At the end of May I attended a conference on ‘Sporting Bodies’ at the University of Leeds. I delivered a paper on the role of religion and sports within Jewish youth clubs using the title – ‘A Good Game of Ping-Pong is a Kind of Prayer and a Foul Game of Football a Kind of Sin’ which looked at the way in which sporting activities were seen to develop spiritual character and the sports which were considered religiously sound and which were not.

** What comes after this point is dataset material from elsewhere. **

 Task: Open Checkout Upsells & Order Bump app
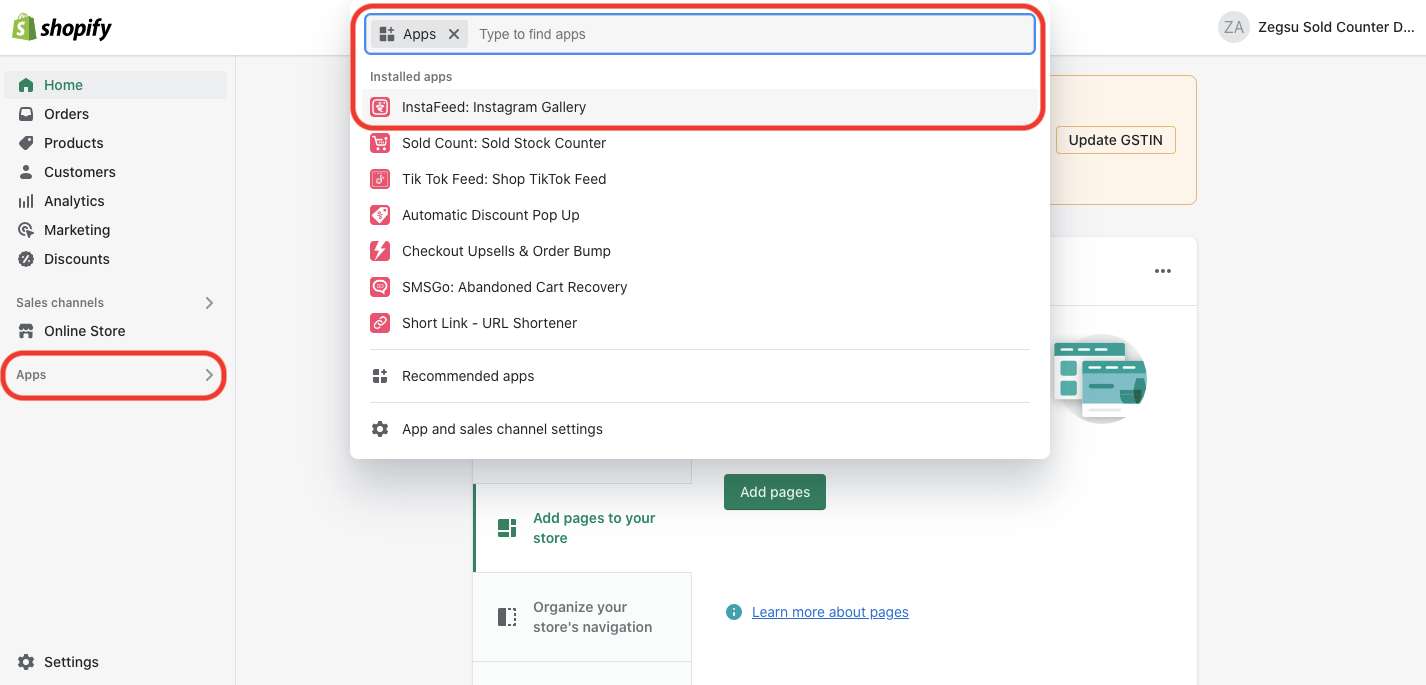click(505, 251)
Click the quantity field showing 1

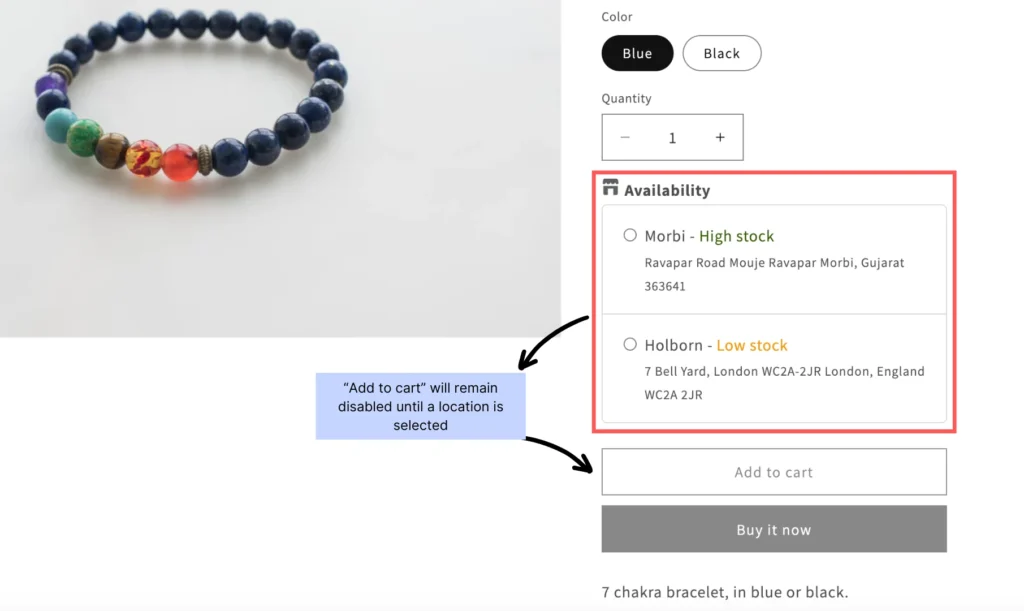[x=672, y=138]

The variety of papers at the conference was really interesting. From the NFLs Brain Bank and sports injuries to medieval crossbow tournaments, from Sex Changes of Olympians to the spaces that football stadiums occupy, the one thing that really hit me over the course of the event was that sport is really quite powerful. In all of the papers presented the speakers talked about the power and the legacy of sports in a persons or a communities life. My own work looked at the ways in which sports could be seen to influence moral codes and personalities, in Medieval crossbow tournaments sports were used to emphasise peace and brotherhood (similar to the Olympic games). For a former athlete, the legacy of sports leaves behind a body that has to have a certain image as the power of a sporting identity is absolute in an athletes past, present and future. But also, sport is a powerful way of excluding minorities and outsiders. Certainly there are ways in which to combat this – opening boundaries, diluting rules and creating an ‘open’ atmosphere (and there was a paper delivered on this too). The football against racism project (I may have remembered the title wrong) does such a thing – using sports to break down social boundaries rather than enforce them.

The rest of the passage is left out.